Patch-MoE Mamba: A Patch-Ordered Mixture-of-Experts State Space Architecture for Medical Image Segmentation

Abstract

CNN- and Transformer-based architectures have achieved strong performance in medical image segmentation, but CNNs are limited in modeling long-range dependencies, while Transformers often suffer from quadratic computational and memory complexity. State space models, especially Mamba-based networks, offer an efficient alternative with linear sequence complexity. However, existing Mamba segmentation models still face two limitations: pixel-wise directional scanning can disrupt local 2D spatial structure, and simple summation-based fusion of scan directions cannot adapt well to diverse object sizes, shapes, and boundaries. To address these issues, we propose Patch-MoE Mamba, a patch-ordered mixture-of-experts state space architecture for medical image segmentation.
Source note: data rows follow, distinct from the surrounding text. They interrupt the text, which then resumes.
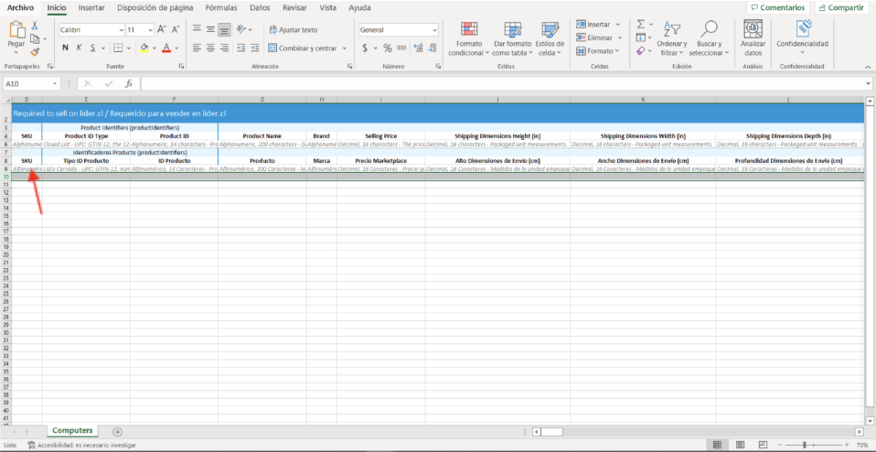Viewport: 876px width, 452px height.
Task: Click the Copy format paintbrush icon
Action: [x=35, y=52]
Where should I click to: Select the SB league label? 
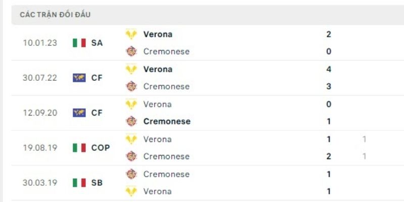(x=97, y=182)
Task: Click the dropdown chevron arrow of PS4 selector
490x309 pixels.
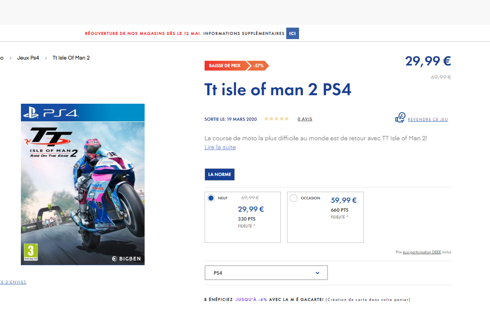Action: [x=317, y=273]
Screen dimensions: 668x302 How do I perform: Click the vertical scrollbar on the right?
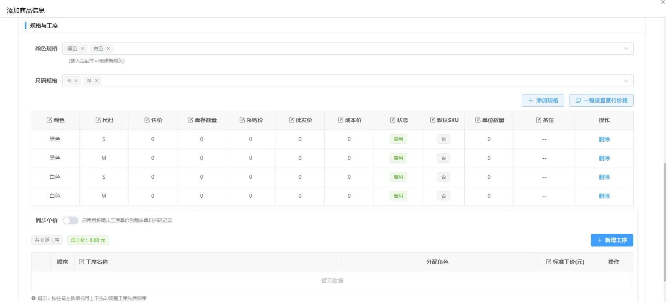[665, 220]
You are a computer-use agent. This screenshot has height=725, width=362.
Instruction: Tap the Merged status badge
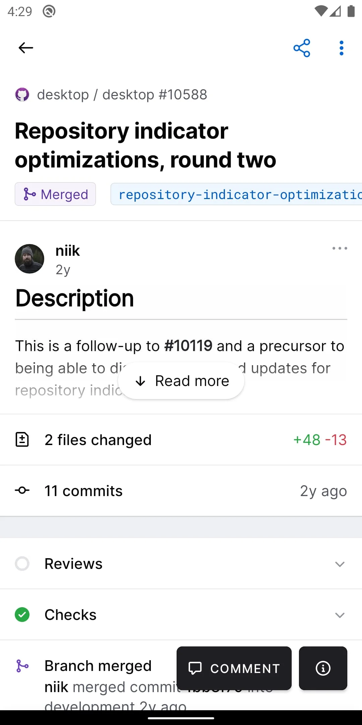(x=55, y=194)
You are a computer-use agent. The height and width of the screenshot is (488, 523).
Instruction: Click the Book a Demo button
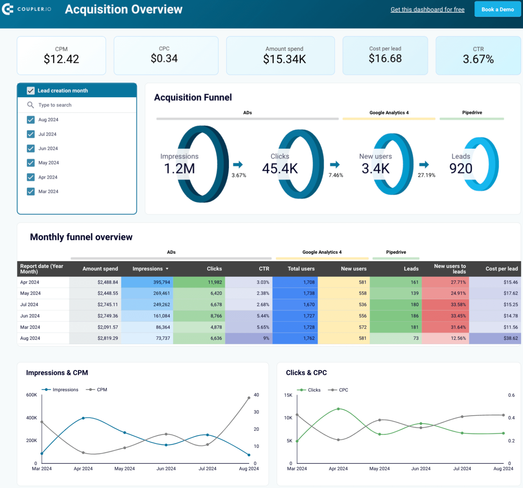point(497,9)
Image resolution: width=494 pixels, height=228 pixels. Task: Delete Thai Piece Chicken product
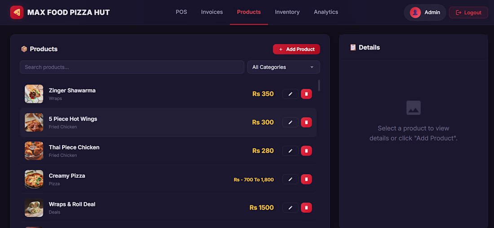click(306, 151)
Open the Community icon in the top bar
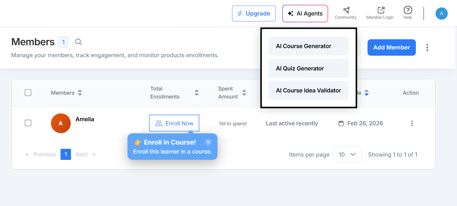The image size is (457, 206). click(345, 10)
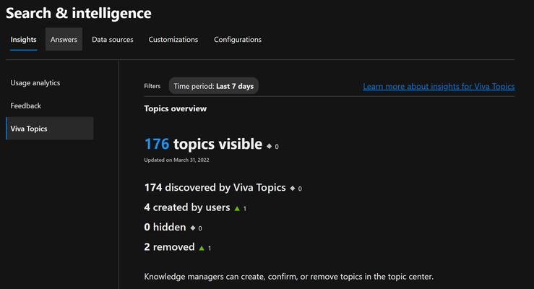Click the 176 topics visible count
The height and width of the screenshot is (289, 534).
coord(203,144)

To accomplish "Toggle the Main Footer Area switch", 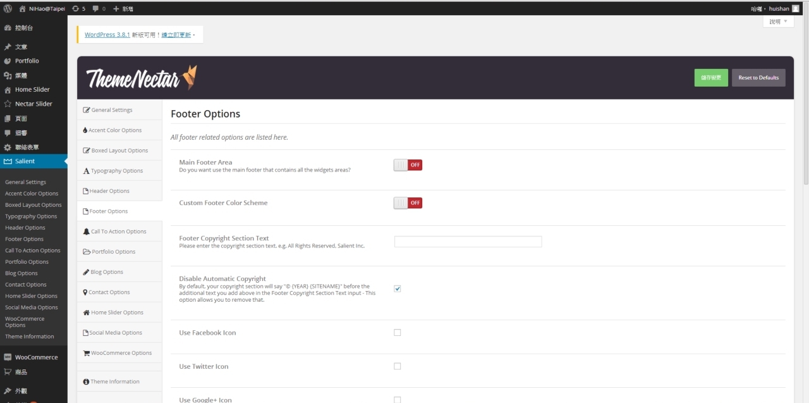I will [408, 165].
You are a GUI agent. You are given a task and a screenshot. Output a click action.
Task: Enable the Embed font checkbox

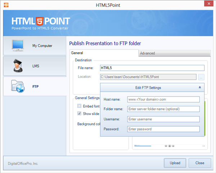coord(80,106)
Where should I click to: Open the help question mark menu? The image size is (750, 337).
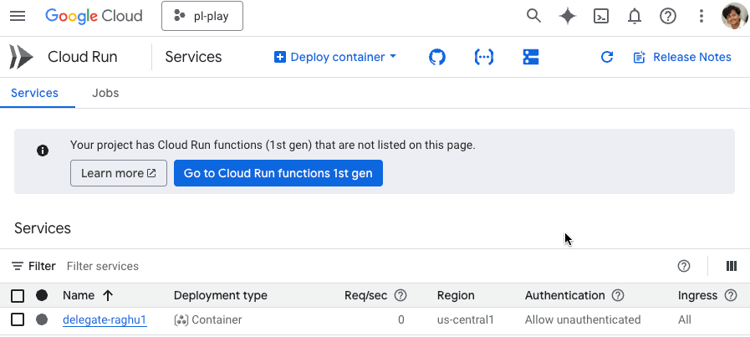[667, 16]
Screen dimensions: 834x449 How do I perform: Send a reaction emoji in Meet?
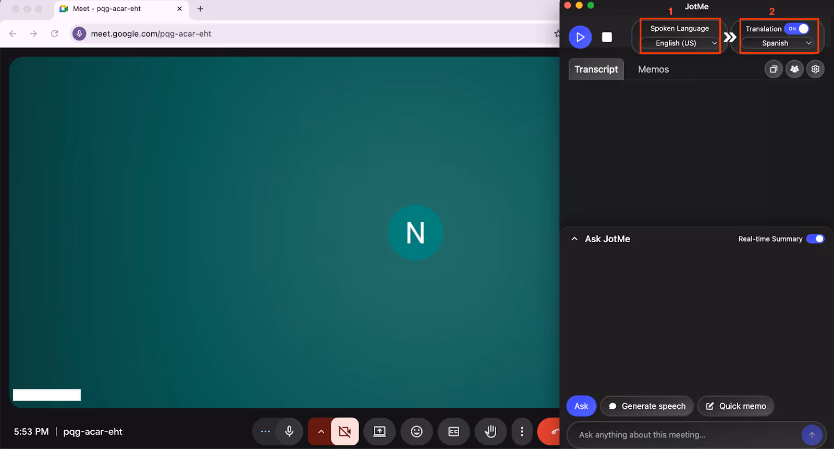[416, 431]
It introduces a hierarchical patch-ordered scanning mechanism that preserves local spatial neighborhoods while capturing multi-scale context, and an MoE-based directional fusion module that adaptively combines multiple Mamba scanner outputs using four directional experts, a learnable concatenation expert, and residual directional aggregation. Experiments on five public polyp segmentation benchmarks and the ISIC 2017/2018 skin lesion segmentation datasets demonstrate the effectiveness and generality of Patch-MoE Mamba.